Although the changes to the overtime rule are about salary, the upcoming changes can provide an excellent opportunity for employers to review the job duties for their lowest exempt pay employees and make sure they actually qualify. It’s the perfect time to correct any errors in regards to job duties.

Training may be required if employees will need to use new software, such as time tracking software.

With new overtime changes come changes to the way your business will track employee time. If you don’t have one already, it may be time to invest in time tracking software to ensure any overtime is being accurately monitored and captured.

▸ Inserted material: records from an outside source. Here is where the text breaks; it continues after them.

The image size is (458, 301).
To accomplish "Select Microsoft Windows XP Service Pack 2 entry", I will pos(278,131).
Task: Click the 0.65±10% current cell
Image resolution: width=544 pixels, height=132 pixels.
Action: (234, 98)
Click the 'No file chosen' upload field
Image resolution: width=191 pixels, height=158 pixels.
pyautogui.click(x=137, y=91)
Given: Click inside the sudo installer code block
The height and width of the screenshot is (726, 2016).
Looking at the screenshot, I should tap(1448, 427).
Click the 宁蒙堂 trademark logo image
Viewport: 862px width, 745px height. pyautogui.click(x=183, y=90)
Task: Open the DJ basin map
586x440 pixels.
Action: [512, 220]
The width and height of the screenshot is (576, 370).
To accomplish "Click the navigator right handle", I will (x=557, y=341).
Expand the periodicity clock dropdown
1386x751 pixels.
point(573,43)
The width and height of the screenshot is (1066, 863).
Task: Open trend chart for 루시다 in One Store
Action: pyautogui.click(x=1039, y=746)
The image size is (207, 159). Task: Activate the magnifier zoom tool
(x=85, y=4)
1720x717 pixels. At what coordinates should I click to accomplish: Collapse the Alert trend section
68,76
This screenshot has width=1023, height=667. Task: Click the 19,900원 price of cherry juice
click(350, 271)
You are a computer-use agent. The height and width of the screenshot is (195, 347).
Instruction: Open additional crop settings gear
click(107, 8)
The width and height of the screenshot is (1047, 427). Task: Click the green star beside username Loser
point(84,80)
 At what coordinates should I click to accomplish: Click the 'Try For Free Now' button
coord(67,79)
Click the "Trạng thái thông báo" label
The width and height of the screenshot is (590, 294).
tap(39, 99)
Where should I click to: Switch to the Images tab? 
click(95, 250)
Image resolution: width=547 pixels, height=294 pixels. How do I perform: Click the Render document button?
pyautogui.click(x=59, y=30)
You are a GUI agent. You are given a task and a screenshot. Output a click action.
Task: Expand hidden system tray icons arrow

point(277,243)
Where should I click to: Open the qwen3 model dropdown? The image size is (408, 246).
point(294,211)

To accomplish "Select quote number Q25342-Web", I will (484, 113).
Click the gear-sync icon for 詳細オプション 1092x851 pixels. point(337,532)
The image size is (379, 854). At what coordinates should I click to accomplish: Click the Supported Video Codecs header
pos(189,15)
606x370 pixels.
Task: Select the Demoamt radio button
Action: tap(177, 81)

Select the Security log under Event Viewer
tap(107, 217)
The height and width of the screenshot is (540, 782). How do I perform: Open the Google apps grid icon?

Develop a Training and Communication Strategy

If a business decides to reclassify its employees to non-exempt status, they will need to determine and track affected employees work time, as well as overtime premiums for any hours worked beyond 40 hours in a workweek.

Employers will need to come up with a communication strategy to ensure that newly classified employees understand that they are not being demoted. It is also essential to be clear that these changes are based on a new government ruling.

In addition, employees who will be required to track their hours, perhaps for the first time, will need training on time tracking procedures. You may even want to consider investing in a time tracking system that can adequately track each employees overtime. By using a time tracking system, you can ensure that you are compliant with the new ruling that comes out and have the documentation to ensure that you remain compliant.

Employers will also need to develop a plan and procedure to manage and limit overtime hours worked by employees that are now considered non-exempt. A time tracking system can also assist with this by monitoring overtime hours and alerting management whenever an employee is nearing overtime.

By taking some initial steps now rather than later can go a long way towards addressing potential issues and ensuring a smooth transition to comply with the new ruling.